I know, I know - all you want is a little fish porn, but a lot more goes on between actually catching something. Here is a little scene as everybody gets their gear together, loads the boats and heads out for a day of fishing. Note the head-nets.  These became our best friend.  Don't even think of going to Labrador without one.  I wore my total coverage bug shirt, but the $1.97 head net we bought at WalMart was just as effective and easier to see through. video
I thought you might also be interested to see something of the cabins, lodge and camp life.  Everybody, clients, guides, and staff, ate together in the lodge dining room.  In the morning coffee (and the generator) was on at 6AM, breakfast at 7 and planes and boats leave the dock at 8.  Return to the lodge around 5 to 6PM, dinner at 7.  Sunset (and generator off) was around 10PM and it stayed light until around 11PM- in fact it never got totally pitch dark. We could have fished after dinner, but after a long day on the water, I don't think anybody did. The most impressive thing about the lodge (other than the 8 and 9 lb brook trout adorning the walls) was the fact that everything had to be brought in by plane or snowmobile.  The cooks were sisters and one of them matter-of-factly mentioned coming into the camp in winter on a three or four day snowmobile trip of 150 miles from Labrador City.  Hardier than most of the gals I hang with!

Well, if you have hung in there through the camp BS, here is a little fish porn.  In addition to the giant brook trout, there were white fish (sort of like a fallfish, but with a smaller mouth), lake trout, and northern pike.  We caught pike as by-catch a couple times while fishing for brook trout, but there were pike all over the lakes and we targeted them a couple times. 

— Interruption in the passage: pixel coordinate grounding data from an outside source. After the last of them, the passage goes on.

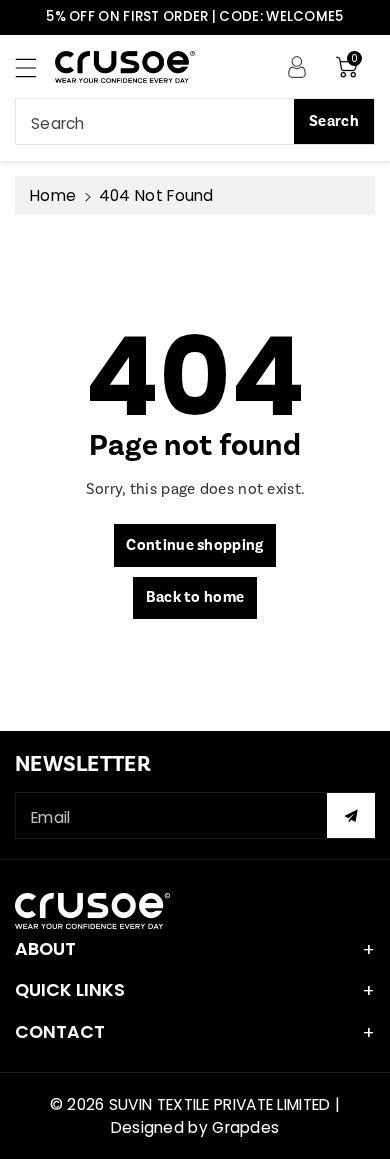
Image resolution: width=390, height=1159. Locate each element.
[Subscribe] (351, 815)
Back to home (195, 597)
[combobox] (195, 121)
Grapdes (245, 1127)
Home (53, 195)
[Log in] (297, 66)
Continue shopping (194, 545)
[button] (35, 67)
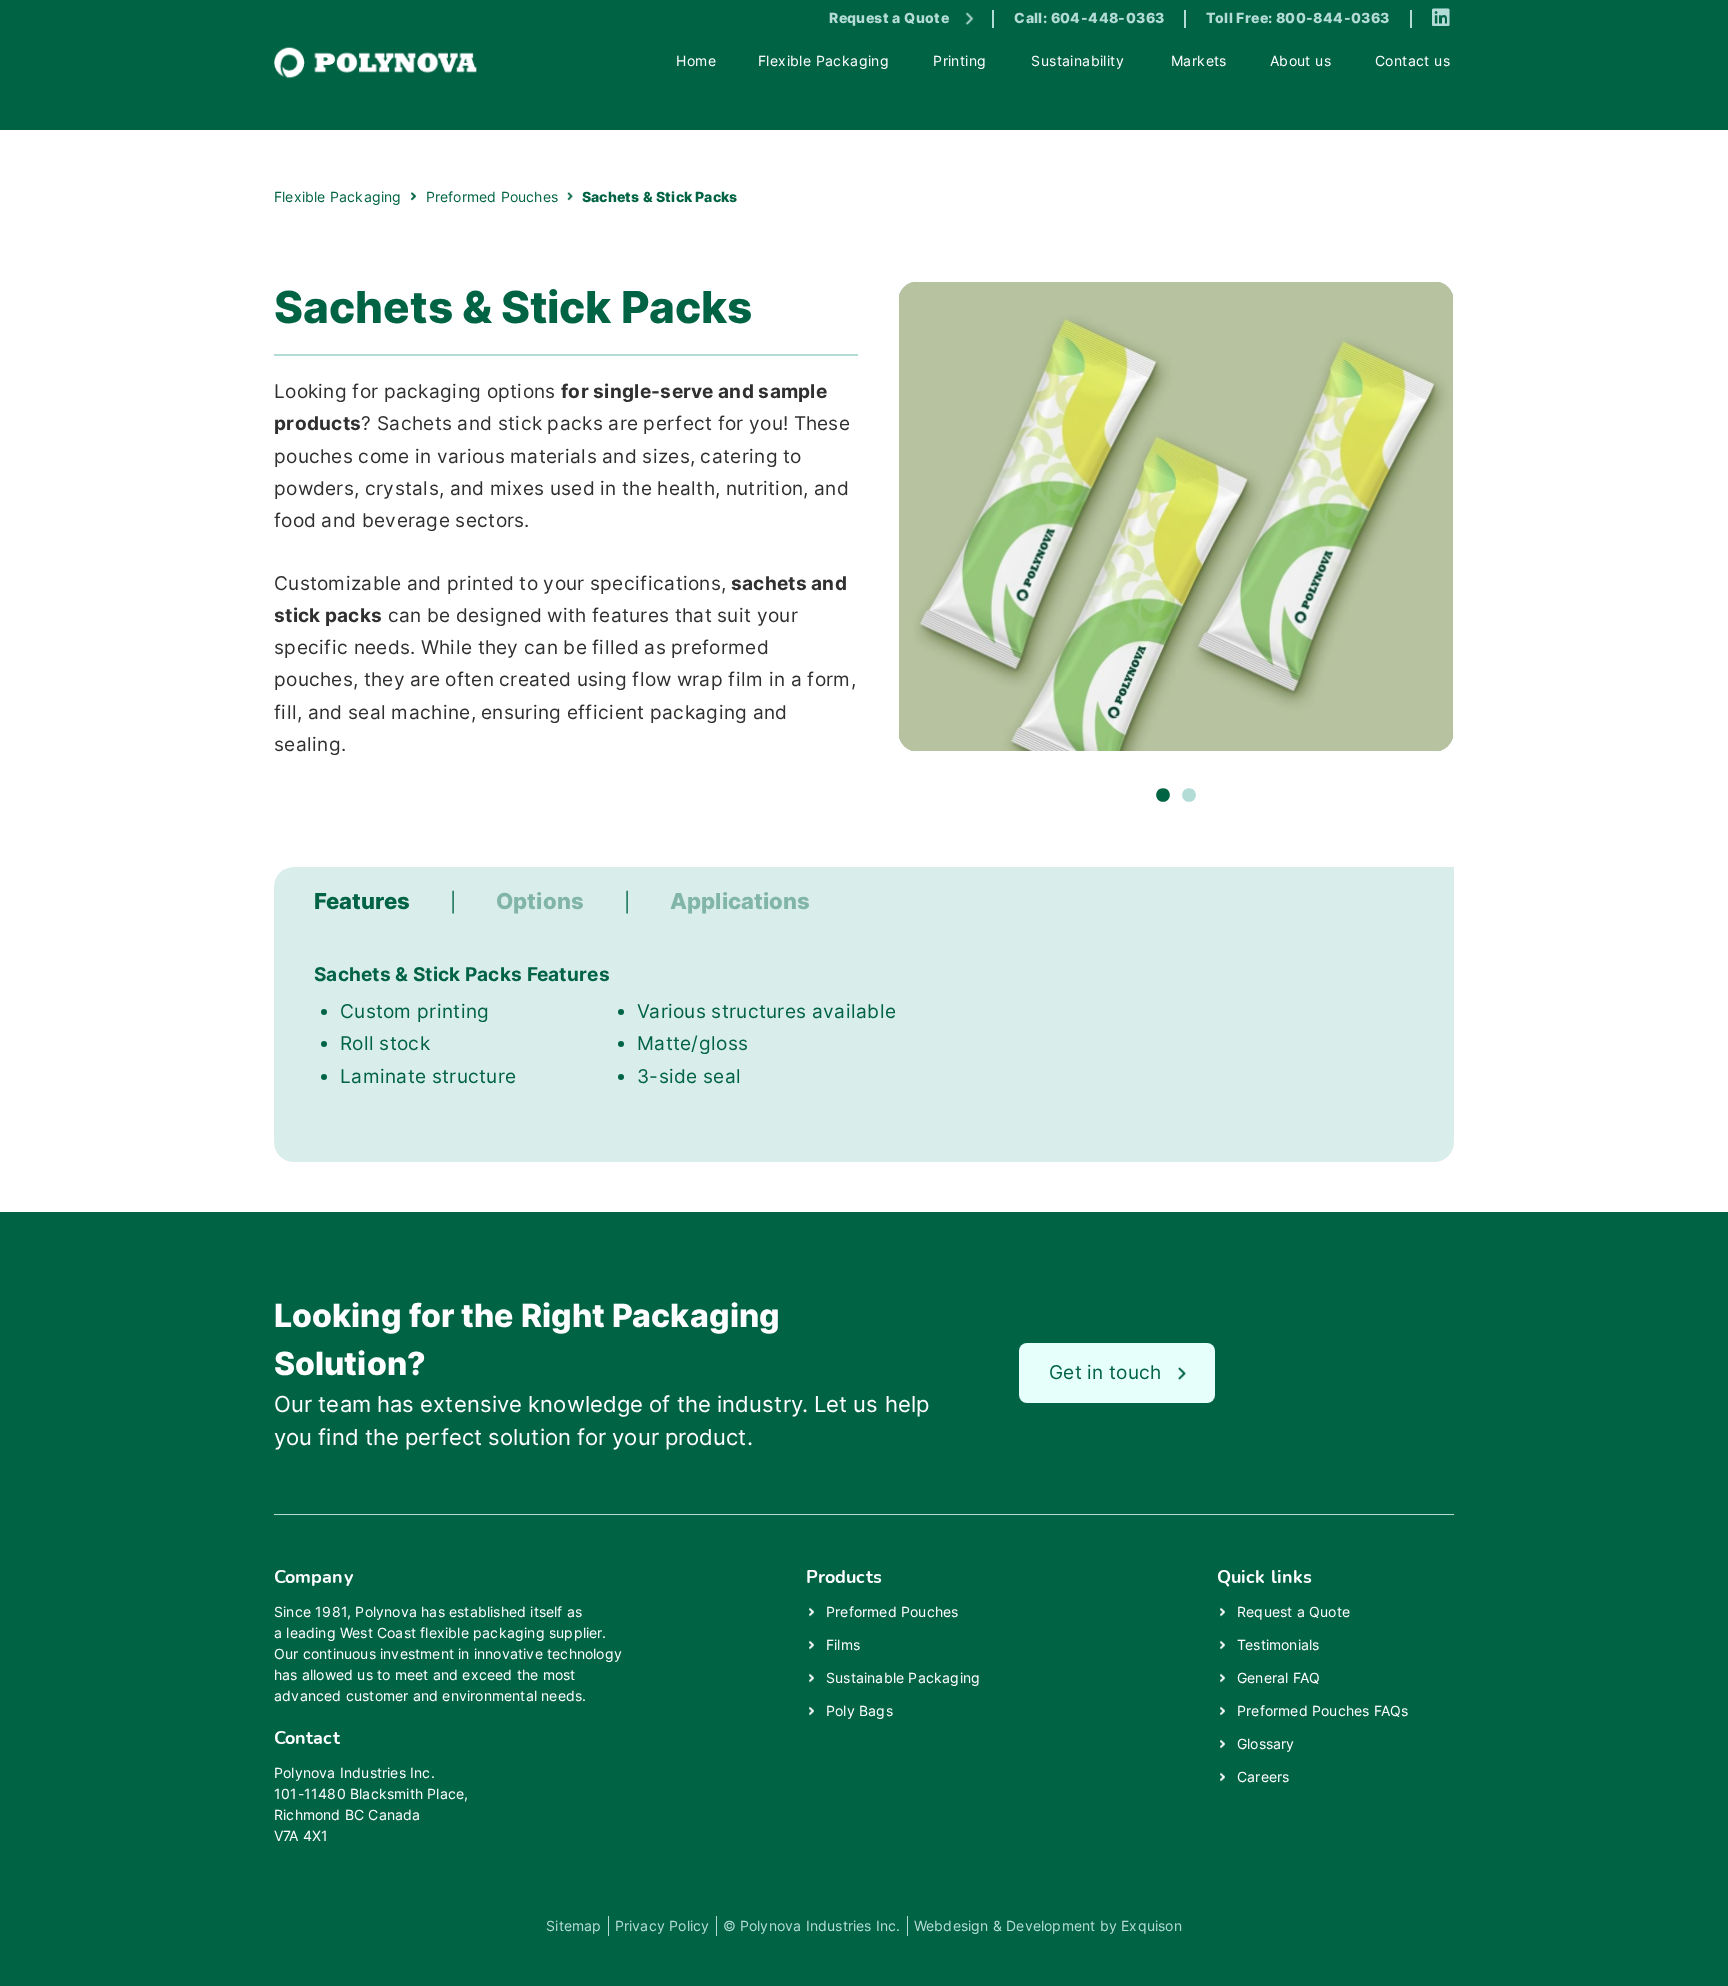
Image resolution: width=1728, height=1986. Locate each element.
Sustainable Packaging (903, 1677)
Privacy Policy (662, 1925)
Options (540, 901)
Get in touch (1105, 1372)
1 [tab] (1163, 796)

 One afternoon Randy and I told our guide Byron that we would knock off the trout fishing a little early and get some pike on the way back to camp.  We tied on wire tippet and some big saltwater streamers and fished for pike for an hour or so.  We had fast action and caught about a dozen, some to almost 4 feet long.  Here is Byron with an average size pike.  The pike cull the brook trout and assure that they are not over run with small fish.  Many of even the larger trout had evidence of run-ins with predators, most likely pike. I didn't take any pictures of the white fish, but I caught 4 or 5 of them over the course of the week, and a couple weighed in at around 3 pounds. They take the same flies as the brook trout, and give you that same rush when they strike, but not too many folks would make the trek to Labrador for the promise of a strong bite from white fish. H-m-m-m, on second thought I can think of a couple people that would be happy to catch a nice white fish or two as a change from their normal catch of chubs!